Примечание: В добавлении к этому Особому Мнению в журнале заседания I Отдела 7 июня 1906 г. напечатано:

К изложенному мнению Н.Д. Кузнецова присоединились профессора: В. Несмелов, А. Бриллиантов, В. Завитневич и М. Машанов193.

Замечания в Первом Отделе Присутствия 5 июня 1906 г. по вопросу об отношении государственной власти к собору

Я признаю важным вопрос об отношении государственной власти к предстоящему всероссийскому Собору. Уклоняться от его решения не соответствовало бы постановленной нами задаче. В древнее время государственной власти принадлежало руководственное значение на соборах. Например, Халкидонский собор и назначен был вблизи Константинополя, чтобы удобнее было на нем присутствовать Императору. В середине, перед оградою святейшего алтаря, как сказано в актах Собора, воссели «знатнейшие и славнейшие сановники и знаменитейший Сенат», которые, таким образом, заняли председательское место. Они, как видно из журналов заседаний Собора, руководили и совещаниями194. Отношение же их к делам, рассматривавшимся на соборе, очень характерно выражено ими самими на XIV заседании собора: «что нами присуждено, а святым собором определено, да пребывает неизменным»195. Кроме того следует помнить, что приговор свой об осуждении и отлучении Александрийского епископа Диоскора – Халкидонский Собор представил на усмотрение императоров, при чем не считал, что император, в праве только утвердить его и привести в исполнение, а просил императоров и со своей стороны рассмотреть все дело и уже потом одобрить приговор196. В дополнение к этому я мог бы привести и другие справки в том же направлении из времен Вселенских Соборов. Вообще, нужно признать, что представители светской власти принимали очень деятельное участие на соборах и самые постановления их получали силу лишь по утверждении императорами. Все это должно быть принято во внимание и относительно предстоящего Собора –русской Церкви.

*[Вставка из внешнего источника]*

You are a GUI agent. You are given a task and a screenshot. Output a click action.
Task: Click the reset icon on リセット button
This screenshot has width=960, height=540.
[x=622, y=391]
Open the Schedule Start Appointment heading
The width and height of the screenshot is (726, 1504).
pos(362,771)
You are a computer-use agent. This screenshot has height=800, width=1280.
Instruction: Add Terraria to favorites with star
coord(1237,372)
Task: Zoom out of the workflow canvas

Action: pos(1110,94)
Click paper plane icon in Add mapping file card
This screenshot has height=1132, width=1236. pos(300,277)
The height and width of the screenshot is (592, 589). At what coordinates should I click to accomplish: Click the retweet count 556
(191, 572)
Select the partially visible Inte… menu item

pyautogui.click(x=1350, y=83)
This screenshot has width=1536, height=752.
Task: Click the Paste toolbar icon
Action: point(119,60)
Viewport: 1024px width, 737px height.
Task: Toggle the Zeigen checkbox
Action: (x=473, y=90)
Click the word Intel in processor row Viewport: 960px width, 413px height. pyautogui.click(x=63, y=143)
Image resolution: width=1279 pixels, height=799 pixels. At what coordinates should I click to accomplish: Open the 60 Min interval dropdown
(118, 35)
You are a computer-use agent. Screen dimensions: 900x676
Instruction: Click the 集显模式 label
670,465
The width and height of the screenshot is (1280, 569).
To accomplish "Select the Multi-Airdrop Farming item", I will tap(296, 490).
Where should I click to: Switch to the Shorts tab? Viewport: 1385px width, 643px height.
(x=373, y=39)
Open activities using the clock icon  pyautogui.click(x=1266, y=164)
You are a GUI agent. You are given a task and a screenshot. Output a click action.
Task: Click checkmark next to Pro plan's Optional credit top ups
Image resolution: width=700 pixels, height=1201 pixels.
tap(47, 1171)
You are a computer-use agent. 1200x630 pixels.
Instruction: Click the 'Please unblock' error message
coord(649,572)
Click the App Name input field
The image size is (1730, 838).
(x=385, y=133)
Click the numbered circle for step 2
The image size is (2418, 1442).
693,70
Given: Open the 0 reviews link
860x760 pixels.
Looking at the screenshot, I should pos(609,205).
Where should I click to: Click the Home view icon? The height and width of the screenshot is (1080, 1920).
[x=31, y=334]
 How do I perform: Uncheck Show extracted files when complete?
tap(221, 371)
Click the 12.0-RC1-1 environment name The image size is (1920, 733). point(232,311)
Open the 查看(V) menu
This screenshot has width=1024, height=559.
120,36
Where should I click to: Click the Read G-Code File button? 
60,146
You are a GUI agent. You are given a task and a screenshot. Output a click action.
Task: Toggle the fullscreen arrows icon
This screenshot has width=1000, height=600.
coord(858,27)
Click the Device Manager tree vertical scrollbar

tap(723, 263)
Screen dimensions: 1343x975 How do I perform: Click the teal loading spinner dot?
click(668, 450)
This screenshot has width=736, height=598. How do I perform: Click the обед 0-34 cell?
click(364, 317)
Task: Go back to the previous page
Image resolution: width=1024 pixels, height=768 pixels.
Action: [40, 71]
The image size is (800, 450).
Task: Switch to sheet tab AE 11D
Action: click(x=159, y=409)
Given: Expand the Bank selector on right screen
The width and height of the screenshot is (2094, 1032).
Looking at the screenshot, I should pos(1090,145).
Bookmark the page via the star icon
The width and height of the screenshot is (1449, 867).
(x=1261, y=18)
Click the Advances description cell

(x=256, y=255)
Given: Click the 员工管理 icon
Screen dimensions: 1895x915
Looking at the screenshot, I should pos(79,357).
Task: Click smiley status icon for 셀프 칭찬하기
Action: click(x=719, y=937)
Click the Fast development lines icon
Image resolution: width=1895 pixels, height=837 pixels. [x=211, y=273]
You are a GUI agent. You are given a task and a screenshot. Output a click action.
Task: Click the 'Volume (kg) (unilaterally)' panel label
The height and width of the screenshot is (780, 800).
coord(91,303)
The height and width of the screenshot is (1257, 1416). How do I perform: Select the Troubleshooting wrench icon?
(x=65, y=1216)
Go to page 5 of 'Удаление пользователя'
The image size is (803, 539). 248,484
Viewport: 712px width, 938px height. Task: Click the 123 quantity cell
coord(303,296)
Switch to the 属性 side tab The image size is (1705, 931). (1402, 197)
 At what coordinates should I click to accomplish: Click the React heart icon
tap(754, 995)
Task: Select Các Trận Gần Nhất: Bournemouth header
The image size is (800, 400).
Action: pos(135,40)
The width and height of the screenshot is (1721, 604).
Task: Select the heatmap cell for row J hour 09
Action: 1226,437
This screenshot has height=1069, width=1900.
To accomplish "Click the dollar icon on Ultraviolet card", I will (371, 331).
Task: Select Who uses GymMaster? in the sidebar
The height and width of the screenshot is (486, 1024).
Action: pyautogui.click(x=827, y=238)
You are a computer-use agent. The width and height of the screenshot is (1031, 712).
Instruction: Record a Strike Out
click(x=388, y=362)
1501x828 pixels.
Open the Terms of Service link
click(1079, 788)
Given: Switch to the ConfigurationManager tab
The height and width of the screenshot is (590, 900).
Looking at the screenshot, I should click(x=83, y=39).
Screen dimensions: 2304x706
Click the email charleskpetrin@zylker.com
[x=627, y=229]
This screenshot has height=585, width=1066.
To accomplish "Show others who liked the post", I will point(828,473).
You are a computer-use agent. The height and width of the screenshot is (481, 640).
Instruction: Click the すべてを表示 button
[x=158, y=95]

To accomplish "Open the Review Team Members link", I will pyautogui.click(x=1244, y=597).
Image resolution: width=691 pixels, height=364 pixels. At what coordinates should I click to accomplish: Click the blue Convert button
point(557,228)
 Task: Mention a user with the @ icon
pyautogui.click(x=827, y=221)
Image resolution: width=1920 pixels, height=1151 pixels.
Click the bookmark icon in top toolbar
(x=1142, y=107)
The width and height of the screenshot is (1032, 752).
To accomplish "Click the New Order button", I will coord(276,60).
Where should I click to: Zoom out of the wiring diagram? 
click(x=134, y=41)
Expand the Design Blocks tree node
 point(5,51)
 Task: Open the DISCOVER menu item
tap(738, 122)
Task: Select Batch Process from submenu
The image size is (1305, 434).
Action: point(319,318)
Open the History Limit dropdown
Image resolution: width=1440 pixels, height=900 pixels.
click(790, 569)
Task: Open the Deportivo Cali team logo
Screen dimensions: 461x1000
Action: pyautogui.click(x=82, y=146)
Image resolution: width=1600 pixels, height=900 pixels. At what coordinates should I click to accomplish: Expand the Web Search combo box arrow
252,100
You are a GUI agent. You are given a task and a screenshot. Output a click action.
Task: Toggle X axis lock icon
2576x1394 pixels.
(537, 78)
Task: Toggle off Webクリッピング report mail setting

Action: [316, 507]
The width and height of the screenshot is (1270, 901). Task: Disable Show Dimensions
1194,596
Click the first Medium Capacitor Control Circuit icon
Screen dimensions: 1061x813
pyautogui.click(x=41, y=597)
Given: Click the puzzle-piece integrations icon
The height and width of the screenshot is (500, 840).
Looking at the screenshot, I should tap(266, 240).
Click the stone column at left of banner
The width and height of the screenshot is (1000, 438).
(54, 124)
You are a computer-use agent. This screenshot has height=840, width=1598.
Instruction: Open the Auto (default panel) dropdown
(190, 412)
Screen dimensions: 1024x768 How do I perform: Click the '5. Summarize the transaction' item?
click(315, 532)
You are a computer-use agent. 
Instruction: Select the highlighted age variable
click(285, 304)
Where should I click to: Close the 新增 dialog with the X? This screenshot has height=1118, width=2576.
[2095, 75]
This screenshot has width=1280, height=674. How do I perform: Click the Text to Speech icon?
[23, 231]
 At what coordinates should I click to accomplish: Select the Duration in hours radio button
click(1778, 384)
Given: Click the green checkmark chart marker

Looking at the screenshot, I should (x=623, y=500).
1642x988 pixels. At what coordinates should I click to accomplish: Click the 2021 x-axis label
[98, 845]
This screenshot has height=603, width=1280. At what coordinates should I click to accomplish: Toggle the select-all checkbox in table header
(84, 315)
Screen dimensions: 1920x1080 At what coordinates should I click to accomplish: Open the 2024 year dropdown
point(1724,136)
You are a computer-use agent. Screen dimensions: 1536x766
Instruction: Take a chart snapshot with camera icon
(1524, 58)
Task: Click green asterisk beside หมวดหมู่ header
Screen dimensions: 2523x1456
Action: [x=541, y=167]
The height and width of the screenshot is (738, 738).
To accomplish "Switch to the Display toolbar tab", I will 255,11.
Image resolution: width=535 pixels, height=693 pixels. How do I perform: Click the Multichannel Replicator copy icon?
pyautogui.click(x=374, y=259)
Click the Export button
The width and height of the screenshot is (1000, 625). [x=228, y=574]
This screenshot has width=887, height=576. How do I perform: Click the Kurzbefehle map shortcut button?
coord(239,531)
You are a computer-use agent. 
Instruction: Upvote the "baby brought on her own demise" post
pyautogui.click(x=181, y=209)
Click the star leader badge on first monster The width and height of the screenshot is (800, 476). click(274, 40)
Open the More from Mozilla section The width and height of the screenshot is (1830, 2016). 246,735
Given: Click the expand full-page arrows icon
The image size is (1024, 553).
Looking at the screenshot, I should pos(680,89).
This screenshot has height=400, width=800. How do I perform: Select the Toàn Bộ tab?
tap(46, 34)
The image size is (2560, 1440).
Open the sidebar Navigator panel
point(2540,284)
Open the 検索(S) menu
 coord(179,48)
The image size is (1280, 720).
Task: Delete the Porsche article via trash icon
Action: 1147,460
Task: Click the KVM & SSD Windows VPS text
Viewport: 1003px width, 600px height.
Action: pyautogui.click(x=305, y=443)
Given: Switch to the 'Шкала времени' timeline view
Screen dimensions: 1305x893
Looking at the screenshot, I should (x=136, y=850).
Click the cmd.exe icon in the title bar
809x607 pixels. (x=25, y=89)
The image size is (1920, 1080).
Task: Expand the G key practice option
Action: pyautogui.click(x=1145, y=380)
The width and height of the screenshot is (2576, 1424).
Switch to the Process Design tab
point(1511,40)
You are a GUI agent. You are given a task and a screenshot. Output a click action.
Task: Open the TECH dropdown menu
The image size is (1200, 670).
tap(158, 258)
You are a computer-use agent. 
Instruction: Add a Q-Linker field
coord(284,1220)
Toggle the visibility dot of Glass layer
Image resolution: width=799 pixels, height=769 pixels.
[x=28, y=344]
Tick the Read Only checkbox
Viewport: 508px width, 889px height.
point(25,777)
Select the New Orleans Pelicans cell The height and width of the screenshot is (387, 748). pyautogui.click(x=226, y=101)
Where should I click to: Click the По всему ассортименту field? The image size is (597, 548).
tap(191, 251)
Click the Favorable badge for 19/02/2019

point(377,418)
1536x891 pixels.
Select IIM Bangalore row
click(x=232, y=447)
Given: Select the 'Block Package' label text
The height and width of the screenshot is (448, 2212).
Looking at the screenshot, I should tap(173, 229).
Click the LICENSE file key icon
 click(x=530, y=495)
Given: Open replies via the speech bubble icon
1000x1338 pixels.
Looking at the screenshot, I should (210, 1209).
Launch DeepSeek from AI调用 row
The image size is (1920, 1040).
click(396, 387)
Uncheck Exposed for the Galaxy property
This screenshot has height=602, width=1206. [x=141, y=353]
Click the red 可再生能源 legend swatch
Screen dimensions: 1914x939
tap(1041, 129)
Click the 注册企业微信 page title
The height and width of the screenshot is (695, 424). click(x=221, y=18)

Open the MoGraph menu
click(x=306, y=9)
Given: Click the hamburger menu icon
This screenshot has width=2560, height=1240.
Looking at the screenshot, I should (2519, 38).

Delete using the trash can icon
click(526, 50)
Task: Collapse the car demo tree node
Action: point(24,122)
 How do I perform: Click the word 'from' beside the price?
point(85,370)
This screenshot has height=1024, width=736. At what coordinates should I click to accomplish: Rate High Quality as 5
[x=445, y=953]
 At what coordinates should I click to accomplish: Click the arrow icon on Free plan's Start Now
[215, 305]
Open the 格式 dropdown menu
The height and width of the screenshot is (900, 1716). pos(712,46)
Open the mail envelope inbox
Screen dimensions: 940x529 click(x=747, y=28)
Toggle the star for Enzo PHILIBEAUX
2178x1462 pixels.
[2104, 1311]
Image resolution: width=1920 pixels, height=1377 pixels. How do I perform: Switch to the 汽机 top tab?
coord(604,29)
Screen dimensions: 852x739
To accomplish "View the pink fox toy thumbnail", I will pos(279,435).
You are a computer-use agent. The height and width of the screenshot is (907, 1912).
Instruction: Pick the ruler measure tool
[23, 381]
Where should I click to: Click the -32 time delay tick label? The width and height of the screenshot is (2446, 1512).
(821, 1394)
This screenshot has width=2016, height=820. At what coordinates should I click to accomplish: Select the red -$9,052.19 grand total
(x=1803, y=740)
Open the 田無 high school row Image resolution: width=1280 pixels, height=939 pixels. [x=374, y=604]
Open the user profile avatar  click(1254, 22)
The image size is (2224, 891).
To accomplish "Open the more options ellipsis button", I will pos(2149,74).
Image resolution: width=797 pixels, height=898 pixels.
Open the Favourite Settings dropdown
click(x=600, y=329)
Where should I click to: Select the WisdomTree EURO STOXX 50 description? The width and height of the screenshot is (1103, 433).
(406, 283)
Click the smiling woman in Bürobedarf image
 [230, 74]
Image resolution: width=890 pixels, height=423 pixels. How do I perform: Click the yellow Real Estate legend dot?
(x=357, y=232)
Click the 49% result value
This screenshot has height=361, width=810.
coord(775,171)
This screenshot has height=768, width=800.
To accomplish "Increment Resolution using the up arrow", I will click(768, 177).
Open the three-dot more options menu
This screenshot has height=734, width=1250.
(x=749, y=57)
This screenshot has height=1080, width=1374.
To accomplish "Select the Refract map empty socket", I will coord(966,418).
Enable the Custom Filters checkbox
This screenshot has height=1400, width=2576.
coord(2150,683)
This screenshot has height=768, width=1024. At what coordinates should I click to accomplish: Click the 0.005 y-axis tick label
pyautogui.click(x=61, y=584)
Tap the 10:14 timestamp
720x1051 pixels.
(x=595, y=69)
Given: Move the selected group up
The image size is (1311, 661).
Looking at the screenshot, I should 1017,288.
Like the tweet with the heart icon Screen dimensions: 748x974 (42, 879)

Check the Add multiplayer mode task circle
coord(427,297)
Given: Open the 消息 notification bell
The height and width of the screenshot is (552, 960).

Речь в общем собрании Присутствия 13 июня 1906 г. по вопросу об отношении Церкви и государства в России

Я протестую против сравнения положения православной Церкви в государстве с другими религиозными обществами. Кроме того, по моему мнению, здесь вообще недостаточно различаются два разные понятия: внесение политической миссии в область Церкви и участие в ее управлении начала светского или представителя его – государства. Если светское начало будет участвовать в делах Церкви, то это еще нисколько не будет подрывать ее самостоятельность. Представитель государства в голосовании при решении дел в Синоде может и не участвовать, но ему во всяком случае должна принадлежать более активная роль в церковном управлении, чем предлагают здесь. Он не может, наприм., не принимать живого участия в самом обсуждении дел, и его нельзя лишить права протеста на постановления Синода, при чем протест этот до разрешения его тем или иным путем, конечно, должен останавливать приведение в исполнение постановлений Синода. Далее, мы не раз слышали здесь слово автономия, которым некоторые хотят охарактеризовать долженствующия быть, по их мнению, отношения между Церковью и государством в России. Но я думаю, что по данному вопросу нельзя употреблять понятие автономии, да еще какой-то странной – половинчатой, как выразился в прошлый раз проф. Бердников. Если можно говорить об автономии какой-либо части в государстве, которая сама принадлежит к его области и управляется по существу теми же законами, то нельзя пользоваться этим понятием по отношению к Церкви. Ведь Церковь иной природы, чем государство, и слово автономия не только не разъясняет их действительные и желательные отношения, а скорее может вести к вредному смешению церковного и государственного...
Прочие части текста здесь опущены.